Sister cities of Carrickmacross
Carrickmacross (Irish: Carraig Mhachaire Rois, meaning "rock of the wooded plain") is a town in County Monaghan, Ireland. The town and environs had a population of 4,925 according to the 2011 census, making it the second largest town in the county. The town won the prestigious European Entente Florale Silver Medal Award. It is a market town which developed around a Castle built by the Earl of Essex in 1630. The Convent of the St. Louis Nuns now stands on the original castle site. The local Gaelic football and hurling club is Carrickmacross Emmets.
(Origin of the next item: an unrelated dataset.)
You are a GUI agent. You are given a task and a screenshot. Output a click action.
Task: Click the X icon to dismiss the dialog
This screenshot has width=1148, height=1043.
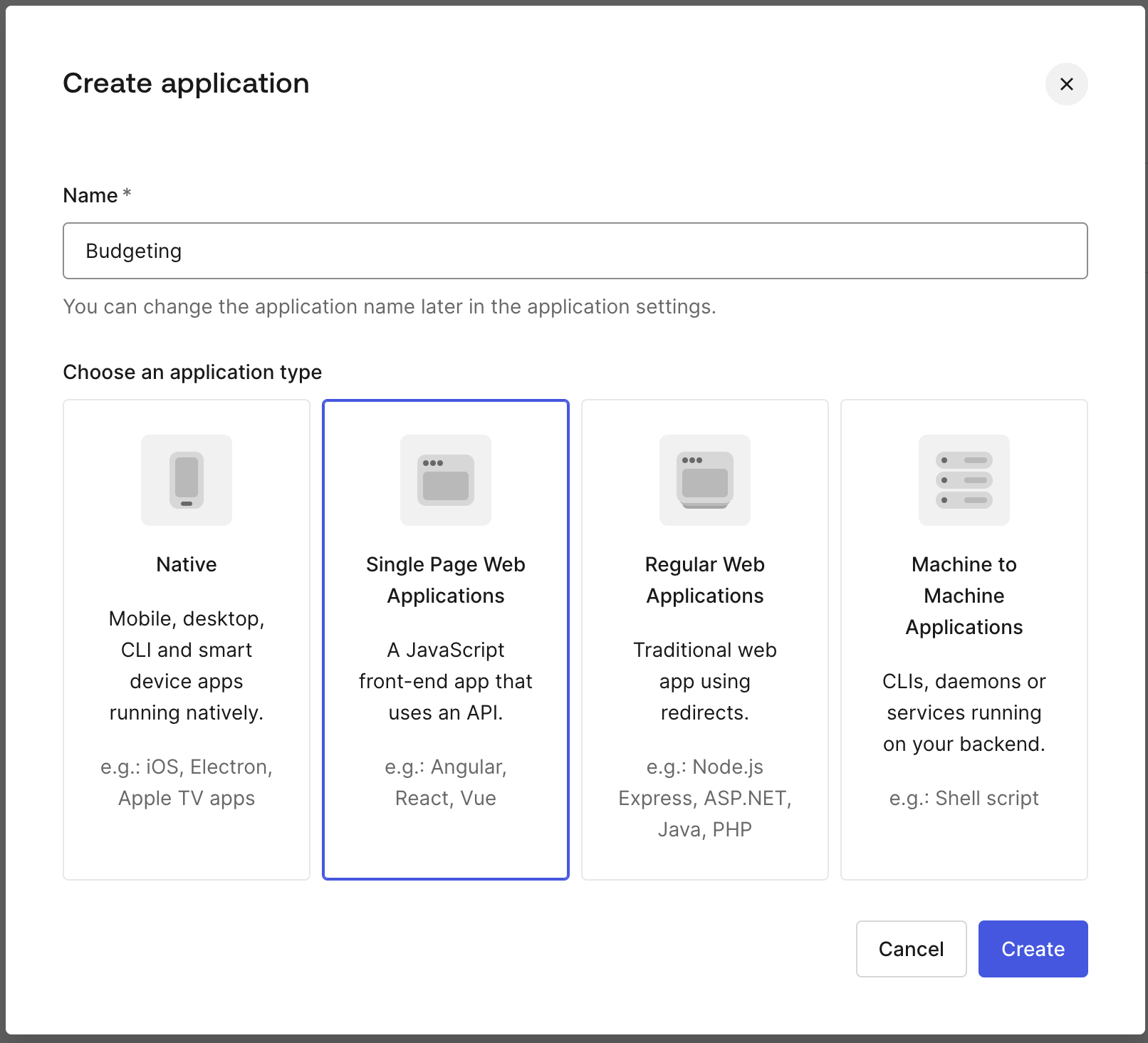click(1066, 84)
Carrickmacross is well known for the attractive lace bearing its name. Carrickmacross lace is worked in an individual style, devised by Mrs Grey Porter, wife of the rector of Donaghmoyne, who introduced it in 1820. When she left the district the teaching of Carrickmacross lacemaking was continued by Miss Reid of Rahans, but it was only after the 1846 potato famine, when a lace school was set up by the managers of the Bath and Shirley estates at Carrickmacross as a means of helping their starving tenants, that the lace became known and found sales. Subsequently the lacemaking declined, but in the last decade of the 19th century the Sisters of St Louis founded their own lace school to revive the craft, and this was quite profitable for several years. Although the outbreak of the 1914–18 war marked the virtual end of commercial production of hand-made lace in Europe, the lace school kept the technique alive throughout most of the 20th century. In 1984 the St Louis Sisters assisted in the formation of The Carrickmacross Lace Co-operative, which maintains the tradition to this day. Its lace may be purchased at The Gallery Centre, where demonstrations of lacemaking may also be seen if arranged in advance.